*TAREFA A*: Por favor, copie fielmente os registros, do início dos registros até a linha com "coordinates (308, 360).", incluindo essa linha.

*TRECHO DO TEXTO*:
Sangue Açúcar Sexo Magia: o álbum de 1991 dos Peppers

 

 

Tem gente que acha que o Red Hot Chili Peppers só existe desde Californication, de 1999. Mas a história dessa banda começa muito antes. Na década de 1980, foram quatro álbuns. Em 1991, ocorre o lançamento de Blood Sugar Sex Magik, catapultando os Peppers para novos patamares. O aniversário de 30 anos desse álbum é mais do que uma boa ocasião para falarmos dele.

 

Os anos 80 foram turbulentos para a banda, culminando na morte por overdose do guitarrista Hillel Slovak. Jack Irons ficou tão abalado que largou as baquetas. À dupla original remanescente, o vocalista Anthony Kiedis e o baixista Flea, juntaram-se John Frusciante e Chad Smith, ainda a tempo de participarem do quarto álbum, Mother’s Milk. O entrosamento produzido em shows e composições resultou em Blood Sugar Sex Magik (BSSM).

 

BSSM foi o início de uma longa parceria dos Peppers com Rick Rubin, que participaria da produção de outros cinco álbuns da banda. O engenheiro foi Brendan O’Brien, que começava uma carreira destacada como produtor. Seu trabalho com a Pearl Jam, a partir de Vs. (1993), abriu portas para muitos outros.

 

Junto com o álbum, foi divulgado um registro em vídeo das gravações, Funky Monks, filmado por Gavin Bowden, que faria alguns dos videoclips para a banda. Outra colaboração envolveu Gus van Sant, que clicou as fotos para a arte de BSSM. Gus Van Sant já havia dirigido Drugstore Cowboy e se destacaria com Gênio Indomável (1997) e Milk (2008).

 

De todas essas participações, certamente a de Rubin foi a mais impactante. Ele já se firmara, junto com sua empresa Def Jam, como um produtor de misturas. Acompanhou os Beastie Boys em sua jornada rumo à fusão de rap e metal, estabelecida com Licenced to Ill (1986). Trabalhando com vários rappers, ajudou a música hip hop a atingir outros patamares de público. Do lado do metal, associou-se à Slayer, produzindo Reign in Blood (1986), um clássico do gênero.

 

Rubin foi fundamental também por sugerir que o quinto álbum dos Peppers fosse gravado fora de um estúdio convencional. Por pouco mais de um mês, em 1991, a banda morou em uma casa nas colinas de Hollywood. The Mansion, como era conhecida, vinha cheia de histórias sobre o mágico Houdini, The Beatles e Jimi Hendrix. E também de assombrações, que fizeram Smith preferir não passar suas noites por lá.

*TAREFA B*: No texto sobre o álbum Blood Sugar Sex Magik, por que Smith preferia não passar as noites na casa onde a banda morou durante a gravação?

*REGISTROS FORNECIDOS*:
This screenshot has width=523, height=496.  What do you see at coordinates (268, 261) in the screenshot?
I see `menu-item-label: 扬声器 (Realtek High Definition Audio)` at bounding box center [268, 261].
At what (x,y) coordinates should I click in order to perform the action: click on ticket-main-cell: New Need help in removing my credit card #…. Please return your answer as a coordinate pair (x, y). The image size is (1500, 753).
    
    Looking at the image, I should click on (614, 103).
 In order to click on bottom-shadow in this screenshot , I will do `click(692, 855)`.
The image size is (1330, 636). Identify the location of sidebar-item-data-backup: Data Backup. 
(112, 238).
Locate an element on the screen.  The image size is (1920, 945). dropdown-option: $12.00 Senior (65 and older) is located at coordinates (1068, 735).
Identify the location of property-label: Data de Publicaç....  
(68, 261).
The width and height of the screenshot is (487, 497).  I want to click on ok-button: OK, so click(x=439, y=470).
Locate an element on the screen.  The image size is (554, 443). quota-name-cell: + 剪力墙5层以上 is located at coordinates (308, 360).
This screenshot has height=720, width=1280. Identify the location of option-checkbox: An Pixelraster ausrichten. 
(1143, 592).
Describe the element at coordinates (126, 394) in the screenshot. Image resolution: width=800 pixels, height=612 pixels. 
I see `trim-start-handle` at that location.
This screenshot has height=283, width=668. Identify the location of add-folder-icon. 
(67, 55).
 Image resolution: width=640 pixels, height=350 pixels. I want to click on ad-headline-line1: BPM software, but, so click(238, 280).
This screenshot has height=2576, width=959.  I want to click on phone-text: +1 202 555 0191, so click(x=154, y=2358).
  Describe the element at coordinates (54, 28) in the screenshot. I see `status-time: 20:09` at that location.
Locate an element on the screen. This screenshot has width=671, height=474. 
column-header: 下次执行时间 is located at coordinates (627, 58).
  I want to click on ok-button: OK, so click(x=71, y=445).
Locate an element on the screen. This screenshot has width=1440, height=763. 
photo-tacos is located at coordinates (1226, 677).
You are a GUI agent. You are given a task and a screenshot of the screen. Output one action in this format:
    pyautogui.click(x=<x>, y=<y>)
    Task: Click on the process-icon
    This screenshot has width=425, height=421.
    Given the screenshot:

*RESPOSTA A*:
This screenshot has width=523, height=496.  What do you see at coordinates (268, 261) in the screenshot?
I see `menu-item-label: 扬声器 (Realtek High Definition Audio)` at bounding box center [268, 261].
At what (x,y) coordinates should I click in order to perform the action: click on ticket-main-cell: New Need help in removing my credit card #…. Please return your answer as a coordinate pair (x, y). The image size is (1500, 753).
    
    Looking at the image, I should click on (614, 103).
 In order to click on bottom-shadow in this screenshot , I will do `click(692, 855)`.
The image size is (1330, 636). Identify the location of sidebar-item-data-backup: Data Backup. 
(112, 238).
Locate an element on the screen.  The image size is (1920, 945). dropdown-option: $12.00 Senior (65 and older) is located at coordinates (1068, 735).
Identify the location of property-label: Data de Publicaç....  
(68, 261).
The width and height of the screenshot is (487, 497).  I want to click on ok-button: OK, so click(x=439, y=470).
Locate an element on the screen.  The image size is (554, 443). quota-name-cell: + 剪力墙5层以上 is located at coordinates (308, 360).

*RESPOSTA B*: Por causa das assombrações da casa, conhecida como The Mansion, que fizeram Smith preferir não passar as noites lá.